THE TASK :: Restate, word for word, each record that follows.

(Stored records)

--- START ---

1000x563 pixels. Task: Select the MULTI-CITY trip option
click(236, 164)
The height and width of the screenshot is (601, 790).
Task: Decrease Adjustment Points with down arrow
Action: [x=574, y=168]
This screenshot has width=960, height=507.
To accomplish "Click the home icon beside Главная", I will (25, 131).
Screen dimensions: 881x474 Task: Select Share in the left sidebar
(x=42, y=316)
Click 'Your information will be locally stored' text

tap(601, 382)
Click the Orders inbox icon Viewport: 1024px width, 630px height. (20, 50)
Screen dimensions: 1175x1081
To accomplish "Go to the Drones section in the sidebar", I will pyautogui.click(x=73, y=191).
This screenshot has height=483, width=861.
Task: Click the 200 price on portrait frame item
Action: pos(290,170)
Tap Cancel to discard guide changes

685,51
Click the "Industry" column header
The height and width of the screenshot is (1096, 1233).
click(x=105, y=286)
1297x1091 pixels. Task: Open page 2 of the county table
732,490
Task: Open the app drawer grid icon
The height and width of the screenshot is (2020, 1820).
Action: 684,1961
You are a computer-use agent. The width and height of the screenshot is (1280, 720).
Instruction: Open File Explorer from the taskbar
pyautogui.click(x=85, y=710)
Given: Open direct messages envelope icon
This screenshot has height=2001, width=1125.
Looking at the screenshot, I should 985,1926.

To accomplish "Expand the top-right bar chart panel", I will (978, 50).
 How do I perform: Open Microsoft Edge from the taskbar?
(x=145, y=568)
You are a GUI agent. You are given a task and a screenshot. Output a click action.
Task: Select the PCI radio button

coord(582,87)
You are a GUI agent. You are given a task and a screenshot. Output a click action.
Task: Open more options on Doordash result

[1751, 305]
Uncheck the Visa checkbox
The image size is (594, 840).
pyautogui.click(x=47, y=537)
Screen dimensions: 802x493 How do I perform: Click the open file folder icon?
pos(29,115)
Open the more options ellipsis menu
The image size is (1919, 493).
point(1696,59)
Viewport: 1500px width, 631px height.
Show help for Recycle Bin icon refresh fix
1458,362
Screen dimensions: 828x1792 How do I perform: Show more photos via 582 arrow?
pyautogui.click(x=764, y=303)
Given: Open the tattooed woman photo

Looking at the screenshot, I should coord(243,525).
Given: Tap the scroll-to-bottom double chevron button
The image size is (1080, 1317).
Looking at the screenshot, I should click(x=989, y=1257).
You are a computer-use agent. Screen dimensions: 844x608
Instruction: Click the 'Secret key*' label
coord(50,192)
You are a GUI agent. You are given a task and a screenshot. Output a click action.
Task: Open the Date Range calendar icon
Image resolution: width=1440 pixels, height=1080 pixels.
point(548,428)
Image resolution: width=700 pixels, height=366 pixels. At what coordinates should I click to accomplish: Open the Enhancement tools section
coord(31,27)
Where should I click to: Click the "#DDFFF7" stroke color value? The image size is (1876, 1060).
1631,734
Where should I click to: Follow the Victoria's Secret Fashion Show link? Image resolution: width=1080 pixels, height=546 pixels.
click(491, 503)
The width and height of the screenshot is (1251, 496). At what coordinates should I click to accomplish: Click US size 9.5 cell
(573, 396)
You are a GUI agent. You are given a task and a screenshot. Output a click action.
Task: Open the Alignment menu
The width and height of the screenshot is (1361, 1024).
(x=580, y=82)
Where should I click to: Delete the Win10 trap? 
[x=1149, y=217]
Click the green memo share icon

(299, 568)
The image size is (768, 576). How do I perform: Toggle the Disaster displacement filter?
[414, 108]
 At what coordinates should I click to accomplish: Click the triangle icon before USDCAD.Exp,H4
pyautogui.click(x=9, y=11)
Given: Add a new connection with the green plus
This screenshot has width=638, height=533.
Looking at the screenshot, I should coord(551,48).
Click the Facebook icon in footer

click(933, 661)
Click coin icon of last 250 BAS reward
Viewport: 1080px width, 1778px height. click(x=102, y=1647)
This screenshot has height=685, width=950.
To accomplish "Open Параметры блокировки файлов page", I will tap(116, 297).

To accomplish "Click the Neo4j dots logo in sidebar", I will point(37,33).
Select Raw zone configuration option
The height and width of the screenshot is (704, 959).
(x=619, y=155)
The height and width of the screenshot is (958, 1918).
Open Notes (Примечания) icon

--- END ---

ANSWER SPACE ::
1000x563 pixels. Task: Select the MULTI-CITY trip option
click(236, 164)
The height and width of the screenshot is (601, 790).
Task: Decrease Adjustment Points with down arrow
Action: [x=574, y=168]
This screenshot has width=960, height=507.
To accomplish "Click the home icon beside Главная", I will (25, 131).
Screen dimensions: 881x474 Task: Select Share in the left sidebar
(x=42, y=316)
Click 'Your information will be locally stored' text

tap(601, 382)
Click the Orders inbox icon Viewport: 1024px width, 630px height. (20, 50)
Screen dimensions: 1175x1081
To accomplish "Go to the Drones section in the sidebar", I will pyautogui.click(x=73, y=191).
This screenshot has height=483, width=861.
Task: Click the 200 price on portrait frame item
Action: pos(290,170)
Tap Cancel to discard guide changes

685,51
Click the "Industry" column header
The height and width of the screenshot is (1096, 1233).
click(x=105, y=286)
1297x1091 pixels. Task: Open page 2 of the county table
732,490
Task: Open the app drawer grid icon
The height and width of the screenshot is (2020, 1820).
Action: 684,1961
You are a computer-use agent. The width and height of the screenshot is (1280, 720).
Instruction: Open File Explorer from the taskbar
pyautogui.click(x=85, y=710)
Given: Open direct messages envelope icon
This screenshot has height=2001, width=1125.
Looking at the screenshot, I should 985,1926.

To accomplish "Expand the top-right bar chart panel", I will (978, 50).
 How do I perform: Open Microsoft Edge from the taskbar?
(x=145, y=568)
You are a GUI agent. You are given a task and a screenshot. Output a click action.
Task: Select the PCI radio button

coord(582,87)
You are a GUI agent. You are given a task and a screenshot. Output a click action.
Task: Open more options on Doordash result

[1751, 305]
Uncheck the Visa checkbox
The image size is (594, 840).
pyautogui.click(x=47, y=537)
Screen dimensions: 802x493 How do I perform: Click the open file folder icon?
pos(29,115)
Open the more options ellipsis menu
The image size is (1919, 493).
point(1696,59)
Viewport: 1500px width, 631px height.
Show help for Recycle Bin icon refresh fix
1458,362
Screen dimensions: 828x1792 How do I perform: Show more photos via 582 arrow?
pyautogui.click(x=764, y=303)
Given: Open the tattooed woman photo

Looking at the screenshot, I should coord(243,525).
Given: Tap the scroll-to-bottom double chevron button
The image size is (1080, 1317).
Looking at the screenshot, I should click(x=989, y=1257).
You are a computer-use agent. Screen dimensions: 844x608
Instruction: Click the 'Secret key*' label
coord(50,192)
You are a GUI agent. You are given a task and a screenshot. Output a click action.
Task: Open the Date Range calendar icon
Image resolution: width=1440 pixels, height=1080 pixels.
point(548,428)
Image resolution: width=700 pixels, height=366 pixels. At what coordinates should I click to accomplish: Open the Enhancement tools section
coord(31,27)
Where should I click to: Click the "#DDFFF7" stroke color value? The image size is (1876, 1060).
1631,734
Where should I click to: Follow the Victoria's Secret Fashion Show link? Image resolution: width=1080 pixels, height=546 pixels.
click(491, 503)
The width and height of the screenshot is (1251, 496). At what coordinates should I click to accomplish: Click US size 9.5 cell
(573, 396)
You are a GUI agent. You are given a task and a screenshot. Output a click action.
Task: Open the Alignment menu
The width and height of the screenshot is (1361, 1024).
(x=580, y=82)
Where should I click to: Delete the Win10 trap? 
[x=1149, y=217]
Click the green memo share icon

(299, 568)
The image size is (768, 576). How do I perform: Toggle the Disaster displacement filter?
[414, 108]
 At what coordinates should I click to accomplish: Click the triangle icon before USDCAD.Exp,H4
pyautogui.click(x=9, y=11)
Given: Add a new connection with the green plus
This screenshot has width=638, height=533.
Looking at the screenshot, I should coord(551,48).
Click the Facebook icon in footer

click(933, 661)
Click coin icon of last 250 BAS reward
Viewport: 1080px width, 1778px height. click(x=102, y=1647)
This screenshot has height=685, width=950.
To accomplish "Open Параметры блокировки файлов page", I will tap(116, 297).

To accomplish "Click the Neo4j dots logo in sidebar", I will point(37,33).
Select Raw zone configuration option
The height and width of the screenshot is (704, 959).
(x=619, y=155)
The height and width of the screenshot is (958, 1918).
Open Notes (Примечания) icon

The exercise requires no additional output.